Client Certificate verification for mail

Gurdipe_D · June 5, 2012, 6:04pm

Hi NGINX team,

I can read here :
http://mailman.nginx.org/pipermail/nginx/2007-March/000825.html

and in this thread :
http://mailman.nginx.org/pipermail/nginx-ru/2009-July/026304.html

that the client certificate verification is not supported by NGINX (and
that there is no RFE for it).

We want to implement client certificate verification for IMAP and POP
connection and we plan to rely on NGINX for scalability.
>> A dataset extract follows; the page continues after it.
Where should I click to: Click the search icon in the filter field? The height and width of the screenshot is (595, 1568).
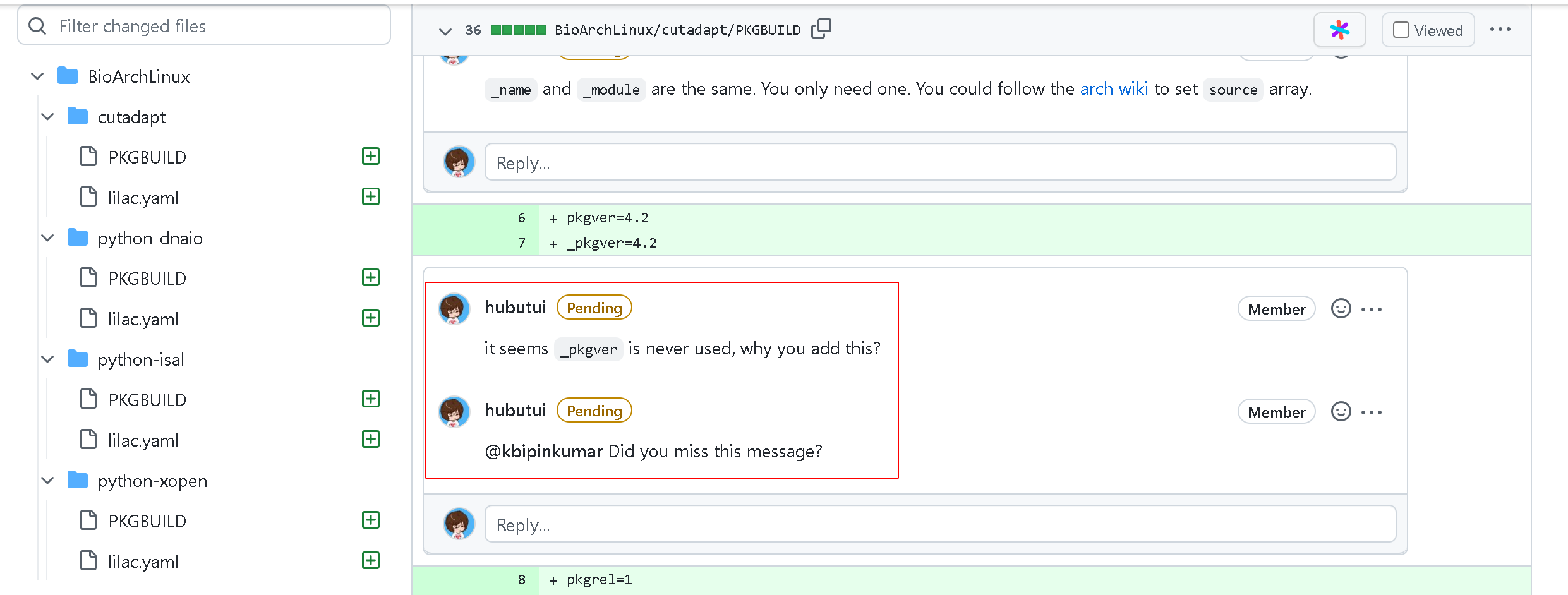tap(37, 26)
I think that it is possible to implement client certificate verification
in NGINX but I still need to know :

if it is a trivial task
if I can do it only with addons
why it isn’t already in NGINX core ?

I will apreciate if someone can give me directions on that subject.

Best regards,

Florent

Florent_Manens · June 5, 2012, 6:13pm

Hello!

On Tue, Jun 05, 2012 at 06:04:02PM +0200, Florent Manens wrote:

mail ssl

that the client certificate verification is not supported by NGINX (and that
there is no RFE for it).

We want to implement client certificate verification for IMAP and POP connection
and we plan to rely on NGINX for scalability.

I think that it is possible to implement client certificate verification in
NGINX but I still need to know :

if it is a trivial task

More or less.

if I can do it only with addons

No.

why it isn’t already in NGINX core ?

The second link (or, rather, Igor’s reply to it) explains the
reason. It’s more or less useless for large scale installations
where nginx mail proxy is generally used.

Maxim D.